What is the difference between a security incident and a breach under HIPAA?

HIPAA defines a security incident as any attempted or successful unauthorized access, use, disclosure, modification, or destruction of information or interference with system operations. A breach is a more specific category — an impermissible use or disclosure of PHI under the Privacy Rule that compromises the security or privacy of the PHI. Not every security incident is a breach. An unsuccessful intrusion attempt is a security incident but not a breach. An employee accidentally emailing patient information to the wrong recipient is likely a breach. Organizations need processes to investigate security incidents and determine whether they rise to the level of a reportable breach.

[ 2 ]

Does the 60-day notification timeline start when the breach occurred or when it was discovered?

The 60-day timeline starts from the date of discovery, not the date the breach occurred. A breach is considered discovered as of the first day on which the covered entity or business associate knows, or by exercising reasonable diligence would have known, about the breach. This means organizations cannot avoid notification by deliberately not investigating potential incidents. Reasonable diligence requires systems capable of detecting unauthorized access and prompting timely investigation.

[ 3 ]

What must be included in a breach notification to affected individuals?

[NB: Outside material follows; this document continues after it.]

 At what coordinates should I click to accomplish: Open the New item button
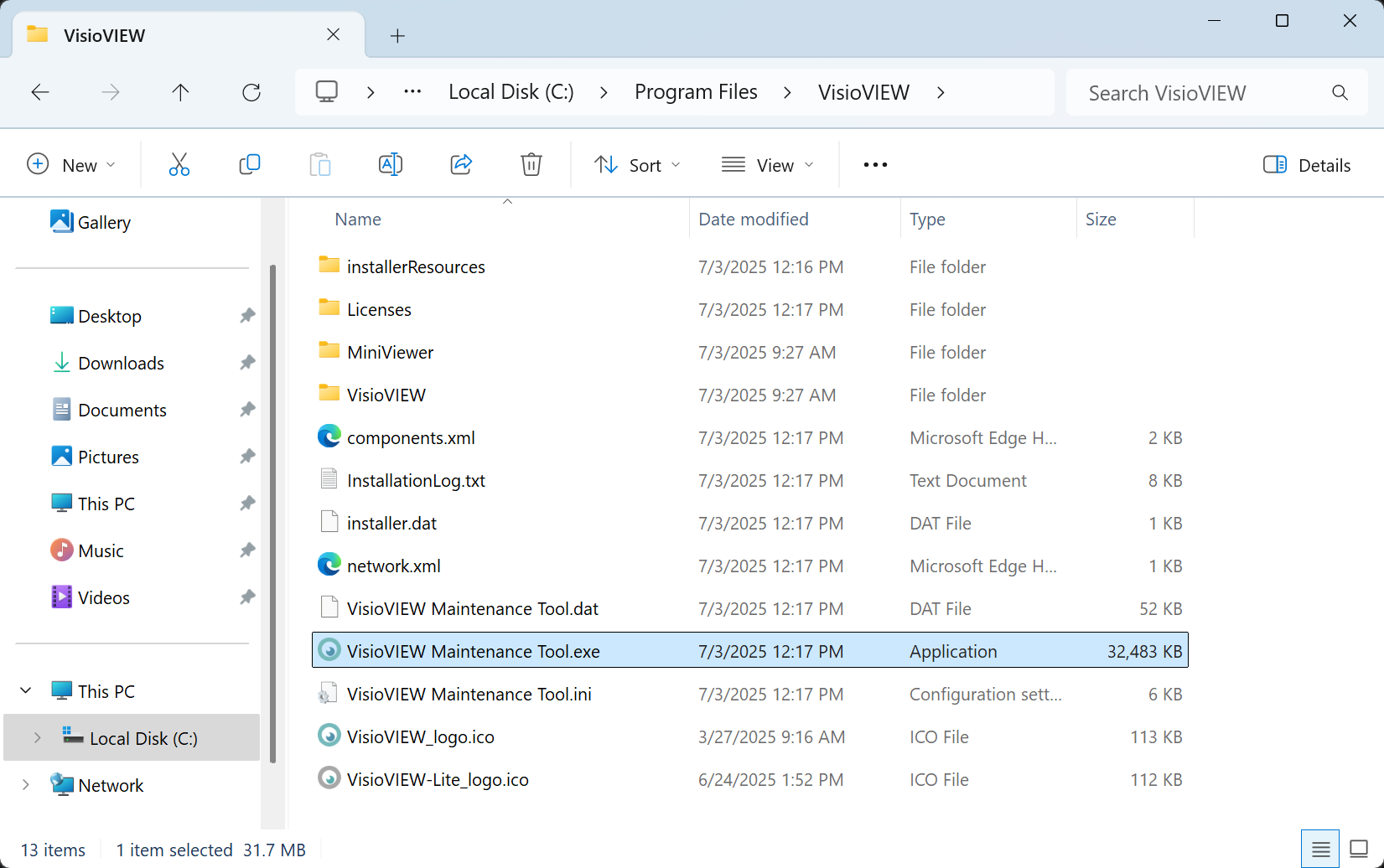[71, 165]
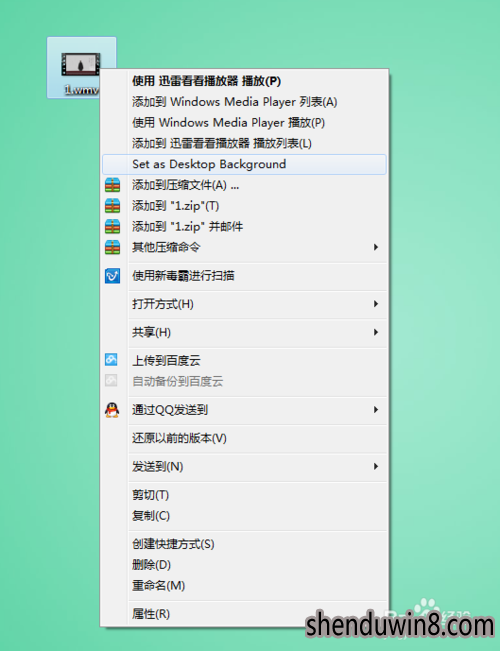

HIPAA requires that notifications include: a description of what happened and the approximate date of the breach, the types of PHI involved, steps individuals should take to protect themselves from potential harm, what the covered entity is doing to investigate, mitigate harm, and prevent future breaches, and contact information for individuals to ask questions. Notifications must be written in plain language. If current contact information is unavailable, substitute notice through the organization's website or major media is required.

[ 4 ]

How does the encryption safe harbor work in practice?

PHI that has been rendered unusable, unreadable, or indecipherable through encryption does not trigger breach notification even if improperly accessed — provided the encryption keys were not also compromised. Specifically, ePHI at rest must be encrypted with NIST-approved encryption and ePHI in transit must use FIPS 140-2 validated cryptographic modules. For digital health companies, this means a stolen or lost device, an accidentally exposed storage bucket, or a data sent to the wrong recipient does not create notification obligations if the PHI was properly encrypted. The safe harbor makes encryption one of the highest-value technical investments in a healthcare compliance program.